Well, the computer man also said he would need reimbursed for his lost files, and try to recover them. Thats crazy. I told him everyone knows to backup their files. Basically what he wants is $1800 cash out of my pocket into his hand. I thought about offering to have the computer fixed back like it was, even talked with a guy that would do it for $70. But I really felt like there was no end to this guy. I did consider just letting him take me to court. I really just wanted to get this headache over with. So the insurance man can handle him now. My company told me not to speak with him anymore. 

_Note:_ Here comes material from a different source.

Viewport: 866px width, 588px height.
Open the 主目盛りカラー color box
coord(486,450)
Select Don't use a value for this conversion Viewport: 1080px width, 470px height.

The power company came out that morning to drop the lines for me, but they was sorta pushing me to hurry, because they wanted to leave. So I took part of the trees down in pieces and droped 2, I did think I could get a few logs out of them. So they put the lines back up and left. The last tree was hollow mostly throught, didnt know it, and instead of falling the usual way it was to go, it didnt. It just sorta twisted then hit. So the power company got to come back and the cable company and the phone company! Yea, this kind of day makes you just want to quit and get a regular job. Thank God all days are not like this!! OH, yea the power company said the surge was my fault the computer blew, and the guy did have 2 surge proctectors. It did not blow his printer, speakers, or moniter, but of course he has them listed that he wants new ones. I have no way of knowing if he had the surge protectors on. I did go into his house about 4 hrs later with my wife to look at his computer. My wife advised me to even make sure he had a computer.


----------



## pbtree (Oct 17, 2007)

cantcutter said:


> I don't think the computer is your problem!
> 1. He assumes risk buy plugging it in without a surge protector.
> 2. he cannot prove that it was working before the tree came down on the line.
> I would tell him where to stick it.



Bingo!


----------



## cantcutter (Oct 17, 2007)

Probably best to let the insurance adjuster deal with him and any court issues.... Let us know what they decide.... I bet they reject his claim.


----------



## Job Corps Tree (Oct 17, 2007)

*Oh No*

Sorry to hear. Most of us have been though this. 
One Can't Be a Super Star  Ever Day


----------



## 00chris85 (Oct 18, 2007)

if it makes ya feel any better i took out a pair of moose antlers, that where mounted on his garden shed. i offered to take care of the cost but i was then told that it was his first moose that he had killed, 15 odd years ago. 
needless to say they looked 15 years old. the the wife was very pleased to see them on the ground broken though. it cost me a case of beer for sentimental value.


----------



## OLD CHIPMONK (Oct 18, 2007)

We did the same thing about 8 years ago. We did not hit the customers house. Last tree , job almost done , the dead limb broke in two where it was roped. We called an electrician, they put the can back-up & the mast $ 650.00. Well the trim job earned $ 600.00. Great $ 50.00 LOSS !!! If the customer had surge protectors have your insurance company demand that he collect from them. All SURGE PROTECTORS GUARANTEE IN WRITTING : SHOW PROOF OF PURCHASE FOR DAMAGED ARTICLES ( COMPUTER, PRINTER, EXTERNAL DRIVES,ETC ). They will reimburse you for your loss, less depreciation ! NOW THE HARD PART : The 20 or so busy-body onlookers, good word of mouth advertising, the type we all strive for ! That's 20 x the 2 or 3 friends they tell about your company & their friends exagerate it all out of proportion . Man you just lost a ton of business ! Try to be apologetic to this customer & above all else MAKE HIM HAPPY ! He may be the only connecting link between you & your 20 busy-body onlookers ! WE SOULD BE LOOKING AT 20 NEW CUSTOMERS.


----------



## beowulf343 (Oct 20, 2007)

TreeBark said:


> The power company came out that morning to drop the lines for me, but they was sorta pushing me to hurry, because they wanted to leave. So I took part of the trees down in pieces and droped 2, I did think I could get a few logs out of them. So they put the lines back up and left.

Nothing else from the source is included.